Alguns autores propõem um esquema simples para ordenar os fármacos de um paciente em função de sua utilidade, o que facilita a ordem para fazer a desprescrição (Quadro 109.5). É prudente conversar sobre tais prioridades com o paciente. Neste ponto, é importante estimar a expectativa de vida do paciente, assim como o tempo que os fármacos demoram para obter benefícios clínicos, desenvolver efeitos adversos ou extinguir seu efeito residual após a sua retirada. Isso resulta em um exercício complexo, com muitas implicações éticas e grande dificuldade do ponto de vista clínico, pois é impossível predizer o futuro, ainda mais entre grupos tão heterogêneos de pacientes (idosos frágeis, doentes terminais, pessoas que sofreram reações adversas a medicamentos, etc.). Contudo, é um passo fundamental para que exista congruência entre as metas da assistência sanitária e os objetivos dos fármacos. Significa julgar se o medicamento se posiciona como uma “peça lógica” dentro da situação específica do paciente.
 
 
 
● Passo 4: Planejamento e início. Muitos fármacos podem ser retirados de forma abrupta, mas outros não (p. ex., psicotrópicos e betabloqueadores). Existem três razões para reduzir as doses de um fármaco antes de retirá-lo definitivamente: prevenir síndromes de retirada, detectar precocemente a recorrência de sintomas e para comodidade do paciente. A retidada gradual e supervisionada ajuda também a reduzir os medos do paciente, para que se sinta cuidado e observado (no caso de não poder desprescrever um fármaco, ajudará na definição da dose mínima eficaz). No entanto, na maioria das vezes, desconhecemos o melhor modo de fazer a desprescrição para cada medicação em relação ao tempo e à pauta de retirada.

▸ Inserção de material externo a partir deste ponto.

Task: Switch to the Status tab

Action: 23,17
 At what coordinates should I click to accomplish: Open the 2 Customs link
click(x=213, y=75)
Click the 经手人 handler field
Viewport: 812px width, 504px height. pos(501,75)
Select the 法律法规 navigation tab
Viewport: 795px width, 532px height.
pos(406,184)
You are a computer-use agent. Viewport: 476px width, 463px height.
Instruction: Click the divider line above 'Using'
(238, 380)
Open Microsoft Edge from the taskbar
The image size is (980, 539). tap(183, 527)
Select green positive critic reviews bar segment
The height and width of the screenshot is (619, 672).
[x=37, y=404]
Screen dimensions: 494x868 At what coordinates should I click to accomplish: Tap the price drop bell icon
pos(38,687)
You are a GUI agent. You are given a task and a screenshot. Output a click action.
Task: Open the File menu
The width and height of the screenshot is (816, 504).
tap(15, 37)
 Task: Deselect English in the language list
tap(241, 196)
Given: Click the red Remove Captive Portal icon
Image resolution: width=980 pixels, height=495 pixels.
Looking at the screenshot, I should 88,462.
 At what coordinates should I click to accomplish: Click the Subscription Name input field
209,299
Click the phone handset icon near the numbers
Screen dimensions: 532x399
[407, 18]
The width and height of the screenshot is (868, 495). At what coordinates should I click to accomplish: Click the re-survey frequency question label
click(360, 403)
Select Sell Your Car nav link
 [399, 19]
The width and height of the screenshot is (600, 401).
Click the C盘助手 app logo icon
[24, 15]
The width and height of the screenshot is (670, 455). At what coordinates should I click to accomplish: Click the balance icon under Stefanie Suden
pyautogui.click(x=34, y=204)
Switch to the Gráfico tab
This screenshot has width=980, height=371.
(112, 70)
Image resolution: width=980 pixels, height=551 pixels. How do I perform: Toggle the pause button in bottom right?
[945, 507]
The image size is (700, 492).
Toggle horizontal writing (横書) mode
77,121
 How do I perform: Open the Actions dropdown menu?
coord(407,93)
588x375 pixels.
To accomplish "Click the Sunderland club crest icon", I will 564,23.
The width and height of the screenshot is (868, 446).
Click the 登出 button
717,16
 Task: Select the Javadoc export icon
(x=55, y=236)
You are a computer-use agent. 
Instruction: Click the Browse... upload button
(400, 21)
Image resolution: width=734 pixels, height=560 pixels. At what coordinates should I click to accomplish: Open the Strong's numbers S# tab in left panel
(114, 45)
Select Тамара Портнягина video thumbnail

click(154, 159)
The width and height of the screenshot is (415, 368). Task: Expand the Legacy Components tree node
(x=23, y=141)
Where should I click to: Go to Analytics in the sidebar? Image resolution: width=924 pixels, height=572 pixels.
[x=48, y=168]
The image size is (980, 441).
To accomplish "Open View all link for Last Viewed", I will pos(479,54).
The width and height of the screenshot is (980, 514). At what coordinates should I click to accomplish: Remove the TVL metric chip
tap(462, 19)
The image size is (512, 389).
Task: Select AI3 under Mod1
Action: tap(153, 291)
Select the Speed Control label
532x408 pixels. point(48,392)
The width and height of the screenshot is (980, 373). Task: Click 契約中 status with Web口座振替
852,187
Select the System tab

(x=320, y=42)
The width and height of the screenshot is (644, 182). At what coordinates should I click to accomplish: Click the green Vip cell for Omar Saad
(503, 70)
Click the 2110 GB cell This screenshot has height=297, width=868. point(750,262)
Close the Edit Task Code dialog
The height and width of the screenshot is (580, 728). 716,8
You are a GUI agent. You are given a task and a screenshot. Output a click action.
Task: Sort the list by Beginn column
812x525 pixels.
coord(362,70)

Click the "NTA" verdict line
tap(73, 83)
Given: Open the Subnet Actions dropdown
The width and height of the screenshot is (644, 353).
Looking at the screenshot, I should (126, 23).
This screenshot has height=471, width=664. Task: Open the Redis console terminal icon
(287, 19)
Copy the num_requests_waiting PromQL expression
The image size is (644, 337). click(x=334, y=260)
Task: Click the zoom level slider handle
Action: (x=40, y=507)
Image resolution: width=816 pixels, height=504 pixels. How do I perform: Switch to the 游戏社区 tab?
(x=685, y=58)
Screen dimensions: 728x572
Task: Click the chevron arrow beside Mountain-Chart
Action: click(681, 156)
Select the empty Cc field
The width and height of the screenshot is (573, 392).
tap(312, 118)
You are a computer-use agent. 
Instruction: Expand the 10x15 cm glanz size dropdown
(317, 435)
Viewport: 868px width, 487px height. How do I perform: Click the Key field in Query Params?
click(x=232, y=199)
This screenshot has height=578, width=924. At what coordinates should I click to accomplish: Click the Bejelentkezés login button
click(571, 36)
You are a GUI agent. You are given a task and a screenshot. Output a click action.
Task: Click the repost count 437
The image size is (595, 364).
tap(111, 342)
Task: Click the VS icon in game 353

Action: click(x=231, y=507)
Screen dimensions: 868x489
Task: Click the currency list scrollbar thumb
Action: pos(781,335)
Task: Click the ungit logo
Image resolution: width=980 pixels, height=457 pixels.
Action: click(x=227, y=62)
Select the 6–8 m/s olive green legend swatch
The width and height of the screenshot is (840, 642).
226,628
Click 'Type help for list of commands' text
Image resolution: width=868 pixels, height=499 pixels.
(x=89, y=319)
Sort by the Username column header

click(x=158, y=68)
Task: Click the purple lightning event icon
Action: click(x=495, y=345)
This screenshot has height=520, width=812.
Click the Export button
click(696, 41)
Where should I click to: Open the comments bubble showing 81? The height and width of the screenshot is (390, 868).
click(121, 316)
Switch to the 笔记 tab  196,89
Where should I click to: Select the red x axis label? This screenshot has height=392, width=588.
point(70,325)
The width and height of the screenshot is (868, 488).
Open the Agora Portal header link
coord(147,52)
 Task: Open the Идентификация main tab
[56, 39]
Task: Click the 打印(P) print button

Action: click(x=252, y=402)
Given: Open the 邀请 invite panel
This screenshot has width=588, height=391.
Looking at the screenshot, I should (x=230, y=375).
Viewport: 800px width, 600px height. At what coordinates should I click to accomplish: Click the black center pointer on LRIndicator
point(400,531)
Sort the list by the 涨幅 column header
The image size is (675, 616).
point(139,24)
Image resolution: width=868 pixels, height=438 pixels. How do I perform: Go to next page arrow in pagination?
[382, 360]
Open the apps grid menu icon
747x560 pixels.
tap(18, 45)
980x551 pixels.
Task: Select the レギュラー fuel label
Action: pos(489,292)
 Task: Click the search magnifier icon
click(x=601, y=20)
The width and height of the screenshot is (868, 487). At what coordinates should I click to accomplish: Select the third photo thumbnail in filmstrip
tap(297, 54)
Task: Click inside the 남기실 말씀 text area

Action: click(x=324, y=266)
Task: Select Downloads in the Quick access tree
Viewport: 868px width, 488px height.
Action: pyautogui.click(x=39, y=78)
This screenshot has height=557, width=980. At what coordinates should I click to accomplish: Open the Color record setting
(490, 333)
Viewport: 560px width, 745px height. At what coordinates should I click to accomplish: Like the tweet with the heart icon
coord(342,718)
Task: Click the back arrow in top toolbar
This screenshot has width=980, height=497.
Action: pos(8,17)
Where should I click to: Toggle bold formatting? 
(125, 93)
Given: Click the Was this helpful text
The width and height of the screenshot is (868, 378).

O paciente deve estar em situação estável do ponto de vista clínico no momento da desprescrição, para otimizar a identificação de recorrências e síndromes de retirada. É necessário especificar se foi feita tentativa para desprescrever uma determinada medicação antes, se falhou e por quê. As falhas com psicofármacos, por exemplo, são frequentes e não devem excluir futuras tentativas.
● Passo 5: Seguimento, apoio e documentação. O objetivo do seguimento é múltiplo. Em primeiro lugar, monitorar o surgimento de efeitos adversos (síndromes de retirada, recorrência da patologia), tornar explícito o caráter de cuidado ativo da desprescrição e, por último, valorizar a aceitação das recomendações e retroalimentar a adesão ao plano de desprescrição, pois a eficácia da retirada estruturada costuma decair com o tempo. Para obter a confiança da pessoa na desprescrição, é fundamental que o ritmo das mudanças se adapte a suas possibilidades e necessidades.
É essencial um seguimento próximo (sobretudo no início, quando costumam aparecer os problemas), manter uma atitude tipo “portas abertas”, envolver ativamente o paciente ou seu cuidador nas decisões e ressaltar suas conquistas. Diante de um possível fracasso que implique reiniciar a medicação, a atitude apropriada será assumir o erro da retirada e não insistir se não existem circunstâncias adequadas. As revisões (frequência, intensidade, duração, etc.) dependem da medicação e do paciente: elas devem ser individualizadas; podem ser feitas por telefone ou presencialmente, de acordo com as preferências do paciente. A ideia desse apoio é que o paciente se sinta cuidado. É importante potenciar as propostas alternativas não farmacológicas cientificamente válidas e aceitáveis.
Todo o processo de desprescrição deve ficar documentado na história clínica do paciente: fármaco, pauta de retirada, eventual falha e as razões dela ter ocorrido.
PROGNÓSTICO E POSSÍVEIS COMPLICAÇÕES
Como toda intervenção médica, a desprescrição não está isenta de riscos, os quais devem ser pesados para que se possa decidir de forma prudente. Sempre é necessário levar em conta as possíveis complicações que poderiam surgir devido à desprescrição.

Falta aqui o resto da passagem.